Gewiß kann bei alledem betont werden, daß die moderne
Technik doch nicht erreicht ist. Allein wenn es richtig ist, daß
die Welt im „Werther“ noch vielfach durch den Schleier der
Empfindsamkeit gesehen ist, — daß im „Wilhelm Meister“ eigent⸗
lich nur die Theaterverhältnisse ganz plastisch dargestellt sind,
während schon die weitere Umwelt nur im Kontur erscheint
und gar die Linien des landschaftlichen und allgemeinen sozialen
Hintergrundes ins Ungewisse verschwinden, — daß endlich in
den Wanderjahren, diesem Werke des Alters, die Gestalten zu
Schemen verblassen und in ihren Adern statt Blutkörperchen
Abstraktionen rollen: so erscheinen die „Wahlverwandtschaften“
doch als das Werk, in welchem sich der Genius Goethes auch
in der Erahndung der künstlerischen Form am weitesten nach
borwärts gestreckt hat in neue Zeiten: und nur noch die
psychologischen Dramen, sowie manche lyrische Gedichte, als
psychologisches Drama auch der „Faust“, lassen sich in dieser
Hinsicht neben ihnen nennen.
Indem dies aber die geschichtliche Stellung dieser Werke
war, verloren sie an Bedeutung für die eigene Gegenwart.

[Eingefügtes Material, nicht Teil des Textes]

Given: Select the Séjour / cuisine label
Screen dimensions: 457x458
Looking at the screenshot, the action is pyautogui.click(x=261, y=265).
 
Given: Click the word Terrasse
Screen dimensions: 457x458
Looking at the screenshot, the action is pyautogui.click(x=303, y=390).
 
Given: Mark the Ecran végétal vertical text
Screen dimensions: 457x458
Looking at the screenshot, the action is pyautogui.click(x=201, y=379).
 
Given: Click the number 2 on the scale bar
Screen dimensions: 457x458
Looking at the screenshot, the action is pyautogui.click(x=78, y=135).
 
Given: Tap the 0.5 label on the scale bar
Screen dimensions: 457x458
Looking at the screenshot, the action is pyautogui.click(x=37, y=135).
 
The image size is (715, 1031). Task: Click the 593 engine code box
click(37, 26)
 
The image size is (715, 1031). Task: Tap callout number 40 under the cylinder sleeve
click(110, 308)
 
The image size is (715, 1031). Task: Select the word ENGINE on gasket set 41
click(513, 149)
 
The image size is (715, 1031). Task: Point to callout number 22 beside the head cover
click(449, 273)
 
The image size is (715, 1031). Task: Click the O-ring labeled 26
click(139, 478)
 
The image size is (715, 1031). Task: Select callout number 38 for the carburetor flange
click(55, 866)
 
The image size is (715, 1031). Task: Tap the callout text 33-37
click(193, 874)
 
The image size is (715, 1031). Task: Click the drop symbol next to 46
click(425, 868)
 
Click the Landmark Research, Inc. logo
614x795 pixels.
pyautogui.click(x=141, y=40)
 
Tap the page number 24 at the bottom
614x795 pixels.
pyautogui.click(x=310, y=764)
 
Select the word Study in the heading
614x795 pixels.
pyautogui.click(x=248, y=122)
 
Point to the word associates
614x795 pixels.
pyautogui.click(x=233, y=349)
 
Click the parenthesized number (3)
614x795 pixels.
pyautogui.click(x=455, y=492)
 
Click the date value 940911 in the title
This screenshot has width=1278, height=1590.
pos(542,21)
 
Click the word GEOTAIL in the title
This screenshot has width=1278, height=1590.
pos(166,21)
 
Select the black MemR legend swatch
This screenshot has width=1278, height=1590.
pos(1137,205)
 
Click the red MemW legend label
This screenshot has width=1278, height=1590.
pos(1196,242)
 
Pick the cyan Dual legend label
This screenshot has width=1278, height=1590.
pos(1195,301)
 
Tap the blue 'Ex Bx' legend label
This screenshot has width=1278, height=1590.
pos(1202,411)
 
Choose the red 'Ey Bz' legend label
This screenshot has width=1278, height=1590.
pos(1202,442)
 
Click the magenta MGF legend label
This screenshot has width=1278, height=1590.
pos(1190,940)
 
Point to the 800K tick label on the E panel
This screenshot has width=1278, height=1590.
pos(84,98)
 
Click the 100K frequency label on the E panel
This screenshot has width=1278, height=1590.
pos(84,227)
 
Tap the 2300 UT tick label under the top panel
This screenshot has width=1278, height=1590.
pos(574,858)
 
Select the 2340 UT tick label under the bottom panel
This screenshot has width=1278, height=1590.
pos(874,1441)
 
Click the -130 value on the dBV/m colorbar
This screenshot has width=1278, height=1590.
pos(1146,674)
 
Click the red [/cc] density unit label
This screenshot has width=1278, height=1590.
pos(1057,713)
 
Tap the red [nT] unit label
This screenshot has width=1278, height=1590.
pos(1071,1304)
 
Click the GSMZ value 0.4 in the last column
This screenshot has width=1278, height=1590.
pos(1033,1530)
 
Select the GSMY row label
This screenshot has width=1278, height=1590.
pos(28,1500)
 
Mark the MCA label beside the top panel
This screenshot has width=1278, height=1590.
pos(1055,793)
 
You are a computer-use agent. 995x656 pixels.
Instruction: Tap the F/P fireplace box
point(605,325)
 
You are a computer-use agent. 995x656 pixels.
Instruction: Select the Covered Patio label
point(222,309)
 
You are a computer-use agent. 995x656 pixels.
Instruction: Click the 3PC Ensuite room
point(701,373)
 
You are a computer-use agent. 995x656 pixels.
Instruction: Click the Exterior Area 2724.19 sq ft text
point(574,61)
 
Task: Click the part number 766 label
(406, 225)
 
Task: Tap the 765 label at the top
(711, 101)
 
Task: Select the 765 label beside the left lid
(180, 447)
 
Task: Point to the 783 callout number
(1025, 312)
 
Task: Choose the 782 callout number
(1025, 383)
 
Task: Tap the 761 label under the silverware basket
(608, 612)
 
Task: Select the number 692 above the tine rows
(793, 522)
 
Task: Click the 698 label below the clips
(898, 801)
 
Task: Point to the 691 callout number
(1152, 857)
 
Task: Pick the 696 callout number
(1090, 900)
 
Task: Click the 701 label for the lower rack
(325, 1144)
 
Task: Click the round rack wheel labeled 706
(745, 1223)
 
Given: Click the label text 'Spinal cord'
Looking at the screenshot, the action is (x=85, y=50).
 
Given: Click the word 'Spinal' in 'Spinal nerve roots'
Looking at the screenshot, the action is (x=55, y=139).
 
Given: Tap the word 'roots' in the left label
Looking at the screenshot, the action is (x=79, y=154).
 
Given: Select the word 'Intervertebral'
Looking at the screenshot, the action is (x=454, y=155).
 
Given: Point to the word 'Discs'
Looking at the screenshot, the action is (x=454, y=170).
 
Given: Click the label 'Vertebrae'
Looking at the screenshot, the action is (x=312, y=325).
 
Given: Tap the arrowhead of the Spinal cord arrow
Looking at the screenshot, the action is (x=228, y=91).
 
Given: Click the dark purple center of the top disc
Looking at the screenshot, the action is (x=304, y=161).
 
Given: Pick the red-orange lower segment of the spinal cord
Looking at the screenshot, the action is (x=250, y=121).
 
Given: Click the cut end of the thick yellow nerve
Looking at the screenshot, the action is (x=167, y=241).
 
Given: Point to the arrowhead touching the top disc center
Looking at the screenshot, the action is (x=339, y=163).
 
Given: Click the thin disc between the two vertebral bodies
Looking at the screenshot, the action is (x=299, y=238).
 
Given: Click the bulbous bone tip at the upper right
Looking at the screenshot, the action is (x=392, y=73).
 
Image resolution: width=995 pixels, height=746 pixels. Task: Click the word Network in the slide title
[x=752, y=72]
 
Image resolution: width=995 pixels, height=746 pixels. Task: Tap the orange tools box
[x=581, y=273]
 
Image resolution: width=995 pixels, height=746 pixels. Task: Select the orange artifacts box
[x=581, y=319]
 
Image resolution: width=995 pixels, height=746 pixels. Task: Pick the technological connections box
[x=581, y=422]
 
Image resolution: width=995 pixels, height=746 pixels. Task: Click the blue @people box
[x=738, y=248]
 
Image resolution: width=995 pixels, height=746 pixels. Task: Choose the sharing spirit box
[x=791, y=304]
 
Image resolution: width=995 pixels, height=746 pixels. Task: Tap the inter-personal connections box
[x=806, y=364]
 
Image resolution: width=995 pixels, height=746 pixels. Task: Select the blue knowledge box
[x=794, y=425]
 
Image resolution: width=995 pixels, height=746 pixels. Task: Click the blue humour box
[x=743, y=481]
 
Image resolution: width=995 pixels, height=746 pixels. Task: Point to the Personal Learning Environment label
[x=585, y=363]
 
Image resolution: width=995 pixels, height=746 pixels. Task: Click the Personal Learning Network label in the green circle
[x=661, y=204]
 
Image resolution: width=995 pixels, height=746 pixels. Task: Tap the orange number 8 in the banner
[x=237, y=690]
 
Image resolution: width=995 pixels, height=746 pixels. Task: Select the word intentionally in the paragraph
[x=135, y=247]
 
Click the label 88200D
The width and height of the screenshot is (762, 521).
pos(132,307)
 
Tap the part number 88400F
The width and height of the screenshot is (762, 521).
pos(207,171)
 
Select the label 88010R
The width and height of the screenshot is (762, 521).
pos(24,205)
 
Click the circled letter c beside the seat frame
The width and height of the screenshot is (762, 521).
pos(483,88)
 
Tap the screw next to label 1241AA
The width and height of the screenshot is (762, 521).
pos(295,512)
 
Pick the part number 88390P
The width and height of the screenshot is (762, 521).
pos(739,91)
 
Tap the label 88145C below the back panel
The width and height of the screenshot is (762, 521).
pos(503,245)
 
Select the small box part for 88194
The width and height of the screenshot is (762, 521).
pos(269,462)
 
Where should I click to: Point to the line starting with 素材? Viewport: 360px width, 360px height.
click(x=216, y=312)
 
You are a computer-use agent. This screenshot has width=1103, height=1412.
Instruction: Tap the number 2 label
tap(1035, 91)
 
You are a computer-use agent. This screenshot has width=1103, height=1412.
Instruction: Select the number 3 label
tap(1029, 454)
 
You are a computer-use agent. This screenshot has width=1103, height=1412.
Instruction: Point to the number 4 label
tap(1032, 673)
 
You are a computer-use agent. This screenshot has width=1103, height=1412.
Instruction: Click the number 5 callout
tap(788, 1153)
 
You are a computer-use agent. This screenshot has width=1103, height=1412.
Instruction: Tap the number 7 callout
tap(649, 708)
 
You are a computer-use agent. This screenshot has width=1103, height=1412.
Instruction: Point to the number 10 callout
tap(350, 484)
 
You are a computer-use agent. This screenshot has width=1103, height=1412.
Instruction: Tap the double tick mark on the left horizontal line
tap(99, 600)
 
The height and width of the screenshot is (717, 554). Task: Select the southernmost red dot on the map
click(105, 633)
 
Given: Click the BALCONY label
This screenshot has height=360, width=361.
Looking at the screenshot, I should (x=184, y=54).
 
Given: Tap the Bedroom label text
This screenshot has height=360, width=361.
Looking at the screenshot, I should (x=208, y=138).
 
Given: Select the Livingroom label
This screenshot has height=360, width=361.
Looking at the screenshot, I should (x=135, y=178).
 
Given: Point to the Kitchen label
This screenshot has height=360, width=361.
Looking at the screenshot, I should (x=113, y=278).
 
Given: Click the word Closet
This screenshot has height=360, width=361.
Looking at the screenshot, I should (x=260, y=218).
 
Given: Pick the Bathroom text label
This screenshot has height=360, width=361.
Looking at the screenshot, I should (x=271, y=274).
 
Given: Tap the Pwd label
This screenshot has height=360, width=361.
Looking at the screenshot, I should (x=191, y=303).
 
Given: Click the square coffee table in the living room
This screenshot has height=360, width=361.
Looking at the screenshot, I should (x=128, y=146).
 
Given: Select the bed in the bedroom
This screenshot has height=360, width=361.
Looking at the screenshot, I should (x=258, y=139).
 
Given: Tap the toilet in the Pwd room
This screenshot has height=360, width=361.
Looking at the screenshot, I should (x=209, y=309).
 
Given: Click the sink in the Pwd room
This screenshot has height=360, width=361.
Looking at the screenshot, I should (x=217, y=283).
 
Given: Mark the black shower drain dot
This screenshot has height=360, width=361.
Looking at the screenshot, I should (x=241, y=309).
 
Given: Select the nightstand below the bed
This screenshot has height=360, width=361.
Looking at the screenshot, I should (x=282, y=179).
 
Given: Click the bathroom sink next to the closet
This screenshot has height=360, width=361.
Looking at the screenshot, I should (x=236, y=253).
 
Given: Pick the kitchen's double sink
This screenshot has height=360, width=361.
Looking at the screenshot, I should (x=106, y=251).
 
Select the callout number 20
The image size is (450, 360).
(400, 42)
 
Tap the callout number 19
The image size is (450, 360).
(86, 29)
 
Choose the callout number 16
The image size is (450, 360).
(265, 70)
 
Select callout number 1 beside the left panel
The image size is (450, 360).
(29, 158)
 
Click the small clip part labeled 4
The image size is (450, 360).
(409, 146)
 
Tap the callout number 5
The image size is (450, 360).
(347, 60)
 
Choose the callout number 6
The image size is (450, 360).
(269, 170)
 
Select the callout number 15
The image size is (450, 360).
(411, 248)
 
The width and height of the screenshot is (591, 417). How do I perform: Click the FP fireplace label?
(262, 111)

Wie die Dramen, so haben auch die Romane Goethes den
Zeitgenossen nur in beschränktem Kreise etwas gegolten — auch
bon „Wilhelm Meisters Lehrjahren“ steht das fest; nur die
noch engen Kreise der Romantiker haben sie gefeiert —: der
eigentliche Dichter der Nation um 1800 war Schiller.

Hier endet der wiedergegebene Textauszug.